- Developer: Sega
- Publisher: Sega
- Director: Yu Suzuki
- Producer: Yu Suzuki
- Platform: Arcade
- Release: Cancelled
- Genre: Fighting
- Modes: Single player, multiplayer
- Arcade system: Sega Lindbergh

= Psy-Phi =

Psy-Phi (サイファイ) was a cancelled fighting game developed for the Lindbergh arcade platform by new development studio Digital Rex, a development group within Sega, headed by Yu Suzuki formerly head of Sega-AM2. It is the first arcade fighting game to incorporate touchscreen controls. Shortly after location testing in 2005, its planned 2006 wide release was cancelled.

==Gameplay==
The futuristic fighter's premise casts the player as one of several warriors who are engaging in one-on-one combat. However, Psy-Phis twist is that the players will be floating around an opponent and relying on powerful blasts of energy as an attack. The premise of the game drew comparisons to Dragon Ball Z and Dreamcast game Psychic Force 2012. The game featured characters: Ays, Reid, Vient, Silva, and Ness.

==Development==
Psy-Phi is an arcade game based on Sega's Lindbergh hardware. The project was headed by Yu Suzuki and incorporates a 29" touchscreen display for gameplay. An action-shooting game with one-on-one combat, players hovered in the air and competed with each other with attacks by trailing a path on the touchscreen or inputting special symbols on the touchscreen.

(Data records)

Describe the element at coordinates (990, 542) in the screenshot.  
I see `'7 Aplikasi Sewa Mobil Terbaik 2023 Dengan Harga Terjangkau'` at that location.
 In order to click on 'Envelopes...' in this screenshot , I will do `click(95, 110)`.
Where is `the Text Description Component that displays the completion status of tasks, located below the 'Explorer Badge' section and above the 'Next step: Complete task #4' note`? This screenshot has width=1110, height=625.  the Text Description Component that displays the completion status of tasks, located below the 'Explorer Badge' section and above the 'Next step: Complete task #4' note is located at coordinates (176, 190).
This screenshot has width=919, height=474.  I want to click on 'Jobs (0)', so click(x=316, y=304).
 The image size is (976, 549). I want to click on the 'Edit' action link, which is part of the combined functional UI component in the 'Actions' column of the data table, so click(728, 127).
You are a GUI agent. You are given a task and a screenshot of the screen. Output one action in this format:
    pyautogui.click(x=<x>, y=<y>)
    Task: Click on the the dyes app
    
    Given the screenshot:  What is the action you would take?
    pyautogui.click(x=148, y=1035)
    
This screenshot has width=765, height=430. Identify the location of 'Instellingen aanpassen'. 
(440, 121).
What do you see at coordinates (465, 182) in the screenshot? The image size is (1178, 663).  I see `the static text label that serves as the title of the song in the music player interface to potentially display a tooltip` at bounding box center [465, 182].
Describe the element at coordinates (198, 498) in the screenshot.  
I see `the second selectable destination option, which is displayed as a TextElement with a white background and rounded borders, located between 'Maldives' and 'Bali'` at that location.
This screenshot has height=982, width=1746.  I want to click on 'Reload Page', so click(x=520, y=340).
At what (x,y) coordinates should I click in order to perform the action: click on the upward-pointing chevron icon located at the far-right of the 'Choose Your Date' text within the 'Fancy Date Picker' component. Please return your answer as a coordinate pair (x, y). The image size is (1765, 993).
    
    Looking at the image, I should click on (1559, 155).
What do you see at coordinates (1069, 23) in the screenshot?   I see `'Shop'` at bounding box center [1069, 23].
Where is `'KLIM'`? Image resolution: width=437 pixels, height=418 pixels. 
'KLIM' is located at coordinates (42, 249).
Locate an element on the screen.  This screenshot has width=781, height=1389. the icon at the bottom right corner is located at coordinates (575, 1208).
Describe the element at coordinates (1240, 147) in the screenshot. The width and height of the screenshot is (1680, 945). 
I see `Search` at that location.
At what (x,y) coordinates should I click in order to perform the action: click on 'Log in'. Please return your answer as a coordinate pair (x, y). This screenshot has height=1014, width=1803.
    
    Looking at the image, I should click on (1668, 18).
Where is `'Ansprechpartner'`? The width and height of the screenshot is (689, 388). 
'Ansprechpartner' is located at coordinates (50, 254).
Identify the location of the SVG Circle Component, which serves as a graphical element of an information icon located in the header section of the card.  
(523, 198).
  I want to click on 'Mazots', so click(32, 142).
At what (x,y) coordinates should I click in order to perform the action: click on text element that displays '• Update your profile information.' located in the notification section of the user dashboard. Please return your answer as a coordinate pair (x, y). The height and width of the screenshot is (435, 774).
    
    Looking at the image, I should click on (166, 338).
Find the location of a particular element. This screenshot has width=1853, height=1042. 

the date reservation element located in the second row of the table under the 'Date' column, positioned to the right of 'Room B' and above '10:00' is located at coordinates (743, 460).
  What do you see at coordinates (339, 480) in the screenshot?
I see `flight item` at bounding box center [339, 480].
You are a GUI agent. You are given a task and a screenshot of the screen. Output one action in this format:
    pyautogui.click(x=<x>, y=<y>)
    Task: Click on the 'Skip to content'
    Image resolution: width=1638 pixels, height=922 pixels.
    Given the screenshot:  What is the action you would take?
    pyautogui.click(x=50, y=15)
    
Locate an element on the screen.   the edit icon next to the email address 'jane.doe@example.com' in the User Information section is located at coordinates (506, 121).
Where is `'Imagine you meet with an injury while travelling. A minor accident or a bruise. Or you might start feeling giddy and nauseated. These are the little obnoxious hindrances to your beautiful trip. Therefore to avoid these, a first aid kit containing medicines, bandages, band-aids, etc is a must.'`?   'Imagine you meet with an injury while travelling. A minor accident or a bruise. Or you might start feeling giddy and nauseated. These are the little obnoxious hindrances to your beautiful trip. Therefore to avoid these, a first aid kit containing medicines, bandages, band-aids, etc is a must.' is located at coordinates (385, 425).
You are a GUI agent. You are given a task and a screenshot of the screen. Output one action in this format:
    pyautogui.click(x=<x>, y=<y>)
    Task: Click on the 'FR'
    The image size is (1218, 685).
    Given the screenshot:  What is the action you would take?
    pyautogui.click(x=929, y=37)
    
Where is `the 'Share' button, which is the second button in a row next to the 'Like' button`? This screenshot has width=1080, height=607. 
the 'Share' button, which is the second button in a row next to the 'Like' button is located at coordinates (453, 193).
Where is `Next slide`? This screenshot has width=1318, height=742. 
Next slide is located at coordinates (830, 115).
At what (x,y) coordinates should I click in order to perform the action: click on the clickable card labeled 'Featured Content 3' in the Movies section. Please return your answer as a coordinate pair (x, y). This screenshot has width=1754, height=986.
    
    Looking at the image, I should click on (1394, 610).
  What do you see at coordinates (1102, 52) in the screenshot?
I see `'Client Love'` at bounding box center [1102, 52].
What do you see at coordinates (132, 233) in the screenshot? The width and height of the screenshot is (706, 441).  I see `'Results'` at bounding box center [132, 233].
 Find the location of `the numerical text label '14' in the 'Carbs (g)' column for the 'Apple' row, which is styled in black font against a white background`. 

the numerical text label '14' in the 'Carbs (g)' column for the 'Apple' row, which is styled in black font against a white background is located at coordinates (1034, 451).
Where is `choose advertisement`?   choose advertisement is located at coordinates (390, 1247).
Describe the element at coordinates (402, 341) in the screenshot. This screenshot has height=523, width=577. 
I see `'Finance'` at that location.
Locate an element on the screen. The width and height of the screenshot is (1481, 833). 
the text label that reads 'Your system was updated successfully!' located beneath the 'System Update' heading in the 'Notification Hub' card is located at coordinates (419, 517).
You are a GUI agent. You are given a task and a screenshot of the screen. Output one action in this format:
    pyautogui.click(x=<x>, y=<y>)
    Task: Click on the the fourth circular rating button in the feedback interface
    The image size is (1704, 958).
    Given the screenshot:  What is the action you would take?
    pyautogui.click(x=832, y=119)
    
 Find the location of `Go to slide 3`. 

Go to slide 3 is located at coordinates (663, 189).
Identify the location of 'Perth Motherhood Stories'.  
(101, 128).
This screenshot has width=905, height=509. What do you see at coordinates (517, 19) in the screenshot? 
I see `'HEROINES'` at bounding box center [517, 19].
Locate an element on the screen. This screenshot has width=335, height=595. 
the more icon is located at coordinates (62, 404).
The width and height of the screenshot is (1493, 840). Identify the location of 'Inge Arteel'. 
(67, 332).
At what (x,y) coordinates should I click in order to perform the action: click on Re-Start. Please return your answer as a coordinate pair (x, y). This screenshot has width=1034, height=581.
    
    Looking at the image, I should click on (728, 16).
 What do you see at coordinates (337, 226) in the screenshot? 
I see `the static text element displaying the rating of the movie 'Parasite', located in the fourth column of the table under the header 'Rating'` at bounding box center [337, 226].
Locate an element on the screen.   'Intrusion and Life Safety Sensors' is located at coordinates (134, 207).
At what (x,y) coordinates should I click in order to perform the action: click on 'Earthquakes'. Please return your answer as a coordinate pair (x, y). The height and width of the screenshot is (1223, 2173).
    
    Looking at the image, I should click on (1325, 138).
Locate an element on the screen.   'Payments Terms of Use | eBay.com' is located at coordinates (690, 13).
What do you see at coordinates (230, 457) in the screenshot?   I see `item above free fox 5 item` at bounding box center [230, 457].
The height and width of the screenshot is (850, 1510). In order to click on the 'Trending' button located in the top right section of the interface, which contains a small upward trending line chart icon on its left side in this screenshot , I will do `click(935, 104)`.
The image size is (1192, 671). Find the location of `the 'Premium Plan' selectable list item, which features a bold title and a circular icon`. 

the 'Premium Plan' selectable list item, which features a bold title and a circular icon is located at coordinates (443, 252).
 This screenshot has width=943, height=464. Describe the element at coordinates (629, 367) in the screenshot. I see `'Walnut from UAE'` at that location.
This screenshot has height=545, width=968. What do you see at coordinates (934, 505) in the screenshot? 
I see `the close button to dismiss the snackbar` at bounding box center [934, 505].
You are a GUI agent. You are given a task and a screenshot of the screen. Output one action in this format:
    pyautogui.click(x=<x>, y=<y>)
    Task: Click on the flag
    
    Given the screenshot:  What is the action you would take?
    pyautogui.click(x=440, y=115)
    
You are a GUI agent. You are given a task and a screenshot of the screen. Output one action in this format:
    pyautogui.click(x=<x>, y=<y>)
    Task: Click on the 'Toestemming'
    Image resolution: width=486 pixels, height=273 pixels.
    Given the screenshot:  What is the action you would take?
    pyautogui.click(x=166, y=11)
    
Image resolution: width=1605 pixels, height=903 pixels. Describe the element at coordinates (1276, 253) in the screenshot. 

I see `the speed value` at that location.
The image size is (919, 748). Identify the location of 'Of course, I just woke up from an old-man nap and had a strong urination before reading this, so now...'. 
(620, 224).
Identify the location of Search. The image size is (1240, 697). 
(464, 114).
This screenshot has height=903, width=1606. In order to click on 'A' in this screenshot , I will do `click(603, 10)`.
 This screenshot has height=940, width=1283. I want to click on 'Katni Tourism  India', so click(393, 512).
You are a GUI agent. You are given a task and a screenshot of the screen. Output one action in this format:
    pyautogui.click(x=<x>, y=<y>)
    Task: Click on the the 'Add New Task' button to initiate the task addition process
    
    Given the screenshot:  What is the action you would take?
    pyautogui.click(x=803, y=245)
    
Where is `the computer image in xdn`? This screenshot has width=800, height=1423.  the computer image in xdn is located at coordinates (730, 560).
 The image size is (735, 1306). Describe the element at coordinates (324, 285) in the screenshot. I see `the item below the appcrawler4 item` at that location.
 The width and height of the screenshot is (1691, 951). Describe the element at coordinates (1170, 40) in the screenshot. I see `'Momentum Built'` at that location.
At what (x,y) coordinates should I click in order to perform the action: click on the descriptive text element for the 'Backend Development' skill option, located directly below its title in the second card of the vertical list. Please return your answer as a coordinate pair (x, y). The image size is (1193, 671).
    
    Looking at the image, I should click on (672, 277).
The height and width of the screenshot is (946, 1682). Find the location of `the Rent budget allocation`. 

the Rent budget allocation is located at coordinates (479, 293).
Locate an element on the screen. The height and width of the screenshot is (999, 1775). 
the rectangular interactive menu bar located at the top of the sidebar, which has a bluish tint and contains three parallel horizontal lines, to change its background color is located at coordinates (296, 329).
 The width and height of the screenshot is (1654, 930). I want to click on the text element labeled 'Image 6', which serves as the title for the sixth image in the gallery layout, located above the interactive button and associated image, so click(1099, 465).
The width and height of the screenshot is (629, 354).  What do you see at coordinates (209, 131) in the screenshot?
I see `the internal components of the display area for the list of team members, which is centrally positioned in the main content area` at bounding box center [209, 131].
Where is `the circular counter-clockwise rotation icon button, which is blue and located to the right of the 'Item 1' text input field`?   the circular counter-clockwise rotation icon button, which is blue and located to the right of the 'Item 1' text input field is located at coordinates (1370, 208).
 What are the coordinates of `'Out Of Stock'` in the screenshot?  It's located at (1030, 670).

**QUESTIONS:**
- a) In the Psy-Phi article, how large is the touchscreen display the game uses?
- b) Pick up the Psy-Phi article after its final sentence and continue writing it.

**ANSWERS IN ORDER:**
- a) 29 inches

- b)
Suzuki revealed that he enjoys Japanese manga adaptations of great science fiction works by the likes of Jules Verne and H. G. Wells where the main characters have superpowers. Space Harrier actually came about because of this interest. Suzuki says the manga Babel II was his main inspiration in the creation of this game, and he had described it as "futuristic dodge ball".

The game was showcased to an international audience at the Japan Amusement Machinery Manufacturers Association (JAMMA) along with other Lindbergh titles including After Burner: Climax, Ghost Squad: Evolution, The House of the Dead 4, Initial D Arcade Stage 4, Let's Go Jungle!: Lost on the Island of Spice, OutRun 2 SP SDX, Sega Professional Tennis: Power Smash 3, and Virtua Fighter 5.

Psy-Phis graphics—one aspect of the game that were questionably because it was the first Lindbergh game to be shown publicly. The graphics at JAMMA 2005 were described as "sharp, but they won't blow anyone away yet. The character models sport a high number of polygons and animate quite nicely. The special effects used for the various attacks are sharp and go crazy with particles and lighting. The stages shown were low-key open areas that weren't big on detail at that moment." The relatively unimpressive graphics were attributed to the fact that the game started development for the Sega Chihiro arcade hardware.

The original release was planned for spring 2006, but the arcade units were called back on March 6 (the units were still in shipping and had yet to reach arcades). It was then unknown whether the game was cancelled or called back for further development. Some units were previewed at trade shows, as well as some arcades receiving units for beta tests (most notably GameWorks).